_Exercise requirements_. List every full command line in the sed pattern addressing article below that pipes text into sed.

_Extract to read_.

Sed: simple pattern address usage
Tagged with: [ pattern ] [ regex ] [ sed ]
Most people I know use sed for simple and fast translation of some keyword in files. For instance, changing ports and tags inside configuration files during deployment to production servers. This results in sometimes clumsy scripts to make sure that sed changes a keword on line 4, but not on line 40. Most people I know have no idea that the way you can actually limit the range in which sed has to operate. Let’s explore…
Sed’s general form is something like this:
[address[,address]][!]command [args]
As you can see, it LOOKS simple enough, but it really isn’t. Let’s take a look at a simple sed-action:
echo "Hello world" | sed -e 's/world/people/'
This will output “Hello people” since it changes the text “world” into “people”. If instead of 1 line, we streamed a file into sed, it will replace the first “world” string for every line in the file. If you have 2 “world” strings on one line, you need to add the “g” option (g meaning global here).
cat largefile.txt | sed -e 's/world/people/g'
Meet sed’s addressing
This is all fine and dandy, until you don’t want to replace all world-tags in a file, but just the tags in the first, say, 10 lines. It’s very easy to accomplish this in sed:
cat largefile.txt | sed -e '1,10 s/world/people/g'
This looks the same, only we have added an address-range to sed. In this case, it will change world into people on line 1 to 10, but sometimes we want to do the opposite: change on all lines EXCEPT 1 to 10. Still easy enough:
cat largefile.txt | sed -e '1,10 ! s/world/people/g'
Now for the fun part
It is not only possible to add line numbers for addressing, but you can also add a regex if you like (or any mix).
cat largefile.txt | sed -e '/^start/,/^end/ s/world/people/g'
this will change world to people for every line after finding a line that starts with “START”. It will stop after finding a line that starts with “END”. So let’s see, which lines will be changed in the following files:
hello world
this is a world readable test file
let's start shall we?
start
the world is not enough. But the world should be.
end
start with a better world
ending with a world of hate is not an option
Did you catch them all? Here’s the answer:
hello world
this is a world readable test file
let's start shall we?
start
the people is not enough. But the people should be.
end
start with a better people
ending with a people of hate is not an option
An advanced example
Let’s see how some more advanced usages work. These examples use application.ini, which is a zend framework
configuration file, but basically any INI file will do. Let’s “remove” the [testing]
section by commenting out the data.

_Available data_.
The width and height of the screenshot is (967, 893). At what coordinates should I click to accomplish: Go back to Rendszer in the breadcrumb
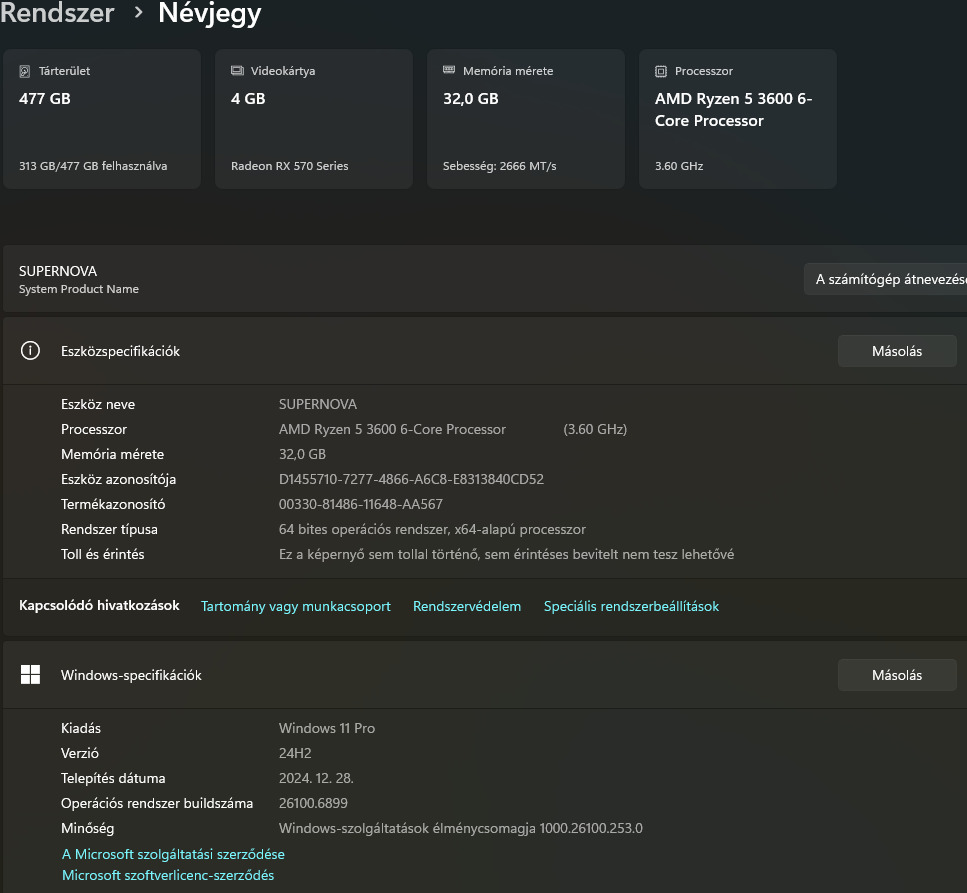[57, 13]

_Response_.
echo "Hello world" | sed -e 's/world/people/'
cat largefile.txt | sed -e 's/world/people/g'
cat largefile.txt | sed -e '1,10 s/world/people/g'
cat largefile.txt | sed -e '1,10 ! s/world/people/g'
cat largefile.txt | sed -e '/^start/,/^end/ s/world/people/g'